The Ministry of Transport in Monrovia gears up to implement the Axle Load Control Project for road safety in Montserrado County and across all 15 political sub-divisions of Liberia.
Briefing reporters Monday, 4 February following a meeting with stakeholders, the project consultant and Head of the Technical Support Unit at the Ministry, Dave D. Diawoo says the forum was intended to keep all stakeholders abreast on steps that have been taken.
He says the significant of the meeting was to enable the Ministry of Transport implement the Axle Load Control project, which was legislated on February 24th, 2015by the 53rd Legislature under former President Ellen Johnson Sirleaf.
He explains Axle Load is another means of road safety geared at overseeing deterioration of roads that will stop heavy duty trucks from plying the roads.
“Today was the assumption meeting, where the European Union, National Authorizing Office or NAO, and the German International or GIZ came together to start the ball rolling after which we will engage the various stakeholders that are involved into heavy duty trucks like Cemenco, NPA, Firestone, LPRC, Rock Crushers, among others for them to have their in-house waste station to avoid their heavy vehicles coming on the road with heavy load.”
Diawoo continues that the meeting was specifically about kicking off the Axle Load Control Law, and it is against this backdrop the Ministry thought it wise to bring all majors stakeholders together to implement and enforce compliance.
The Ministry of Transport was created by an Act of the National Legislature on August 25, 1987 to formulate and administer the transport, insurance and maritime regulations and policies of Liberia.

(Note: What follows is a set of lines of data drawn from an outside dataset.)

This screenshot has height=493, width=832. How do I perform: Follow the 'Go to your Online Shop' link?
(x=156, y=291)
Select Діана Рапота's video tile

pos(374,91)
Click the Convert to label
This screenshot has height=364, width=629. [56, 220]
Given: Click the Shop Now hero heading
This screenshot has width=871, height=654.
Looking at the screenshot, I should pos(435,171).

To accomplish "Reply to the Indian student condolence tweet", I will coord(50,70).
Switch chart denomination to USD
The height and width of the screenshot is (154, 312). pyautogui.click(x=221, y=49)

These include oversight responsibility for execution of policies relating to land, sea and air transport services in the country. It is also mandated to ensure strict adherence to insurance standards and regulations in collaboration with insurance agencies operating in the country.

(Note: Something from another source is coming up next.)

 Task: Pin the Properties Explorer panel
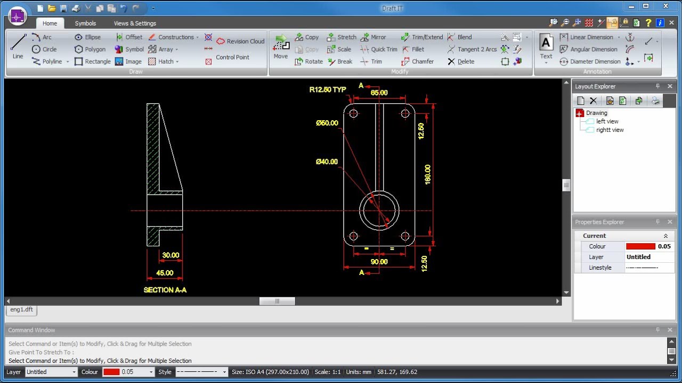click(657, 222)
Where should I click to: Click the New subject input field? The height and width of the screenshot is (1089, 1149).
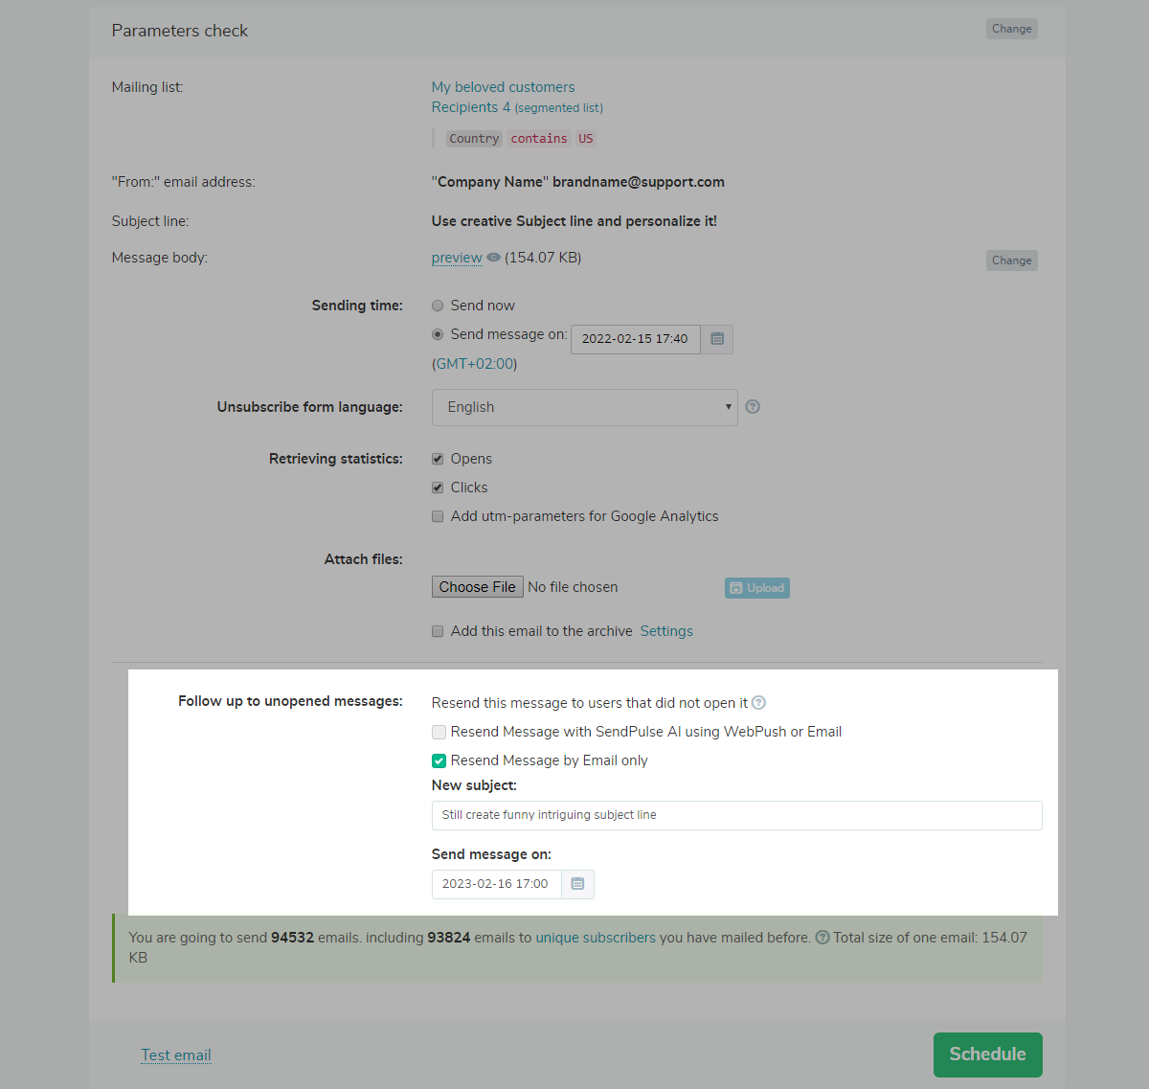point(736,815)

Diawoo says Firestone, NPA, LPRC and Cemeco are all stakeholders, including rock crushing companies, noting that those companies operate heavy trucks. “We want to know what weight their trucks carry to avoid damaging of the roads, because this project is targeted for 24 months, and after that period we hope to know where to put the waste station.”
He notes the idea to have the Axle Road Control project implemented comes with international best practice, saying countries in West Africa have done this, and this is why the EU is putting in money in order to have Axle Load implementation enforced to ensure road safety.
Transport Minister Samuel Wlue, expresses delight over the conduct of the meeting, which he says will enhance the work of the Ministry in protecting roads across the country.
“We all understand that Axle Load laws are important for the safety of our roads across this country, and it was by no mistake that this meeting is been held, even though I didn’t see a specific timeframe, but I’m glad that with the help of our partners, we can all achieve this”, says Minister Wlue.